Zum Militär der Politik

Tobias Kohl
From the journal Soziale Systeme

Zusammenfassung

In diesem Artikel soll ein dezidiert systemtheoretischer Blick im Anschluss an das Gesellschaftsverständnis von Niklas Luhmann auf das Militär geworfen werden. Dabei geht es nicht um eine historische oder empirische Analyse, sondern um grundlegende Ansätze einer systemtheorieimmanenten Ausarbeitung: Es wird gezeigt, wie sich das Militär als Organisation und funktionales System fassen lässt. Zentrale These ist, dass sich das Militär über die Organisation von Gewaltpotential politikintern als eigenständiges funktionales Subsystem ausdifferenziert, wobei Gewalt als eigenes Kommunikationsmedium verstanden wird.
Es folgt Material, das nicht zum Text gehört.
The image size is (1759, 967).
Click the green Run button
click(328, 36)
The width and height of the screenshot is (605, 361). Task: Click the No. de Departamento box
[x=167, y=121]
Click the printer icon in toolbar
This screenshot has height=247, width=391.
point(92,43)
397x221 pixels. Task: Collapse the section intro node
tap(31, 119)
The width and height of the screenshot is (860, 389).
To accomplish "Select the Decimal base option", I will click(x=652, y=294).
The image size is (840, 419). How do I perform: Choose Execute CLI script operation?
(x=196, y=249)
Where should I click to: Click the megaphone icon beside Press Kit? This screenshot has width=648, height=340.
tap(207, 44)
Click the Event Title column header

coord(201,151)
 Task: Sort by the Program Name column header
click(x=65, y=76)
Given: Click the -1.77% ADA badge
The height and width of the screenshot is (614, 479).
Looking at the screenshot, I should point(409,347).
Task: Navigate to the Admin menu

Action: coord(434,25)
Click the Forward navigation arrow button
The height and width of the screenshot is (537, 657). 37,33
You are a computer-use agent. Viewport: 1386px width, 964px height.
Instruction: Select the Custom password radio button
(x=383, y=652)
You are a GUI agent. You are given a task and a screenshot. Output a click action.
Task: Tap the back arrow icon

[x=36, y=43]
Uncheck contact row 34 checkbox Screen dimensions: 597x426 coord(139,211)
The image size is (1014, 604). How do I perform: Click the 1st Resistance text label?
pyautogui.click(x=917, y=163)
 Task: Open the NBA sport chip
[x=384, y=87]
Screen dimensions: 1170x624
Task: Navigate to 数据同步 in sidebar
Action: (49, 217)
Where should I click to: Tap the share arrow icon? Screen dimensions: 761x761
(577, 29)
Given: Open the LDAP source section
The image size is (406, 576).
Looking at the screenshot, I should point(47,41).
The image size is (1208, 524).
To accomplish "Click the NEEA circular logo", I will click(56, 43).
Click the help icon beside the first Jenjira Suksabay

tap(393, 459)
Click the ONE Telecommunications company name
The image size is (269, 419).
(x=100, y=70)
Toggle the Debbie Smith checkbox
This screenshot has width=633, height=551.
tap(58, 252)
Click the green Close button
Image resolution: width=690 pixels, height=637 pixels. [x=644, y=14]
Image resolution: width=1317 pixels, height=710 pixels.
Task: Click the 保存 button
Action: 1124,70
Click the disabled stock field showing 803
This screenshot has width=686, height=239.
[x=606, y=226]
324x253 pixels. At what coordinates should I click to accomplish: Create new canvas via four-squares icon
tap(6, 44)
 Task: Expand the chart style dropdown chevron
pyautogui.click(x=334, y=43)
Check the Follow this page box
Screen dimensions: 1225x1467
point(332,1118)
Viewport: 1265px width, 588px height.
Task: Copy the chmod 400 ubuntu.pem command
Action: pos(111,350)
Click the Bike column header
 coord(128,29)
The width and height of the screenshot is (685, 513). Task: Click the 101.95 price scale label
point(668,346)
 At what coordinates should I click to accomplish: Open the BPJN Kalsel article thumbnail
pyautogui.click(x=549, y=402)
Die Funktion des Militärs liegt in einem engen Bezug zu der Funktion der Politik und dient der Sicherung bzw. Ermöglichung von Machtkommunikation. Es wird gezeigt, wie das Militär die Funktion der Politik - das Bereithalten der Kapazität zu kollektiv bindendem Entscheiden - über die Konstruktion von Bedrohungen unter strategischen Gesichtspunkten ermöglicht und in Frage stellt. Basal ist dabei die Darstellung der Autopoiesis des Militärsystems über eine selbststrukturierte Selektivität der Verknüpfung und Reproduktion der konstituierenden Elemente, die als gewaltförmig gefasst werden. Die operationale Geschlossenheit wird ermöglicht über einen Code, der Gewalt unter strategischen Kalkülen reflexiviert: die Orientierung an organisierter Gegengewalt.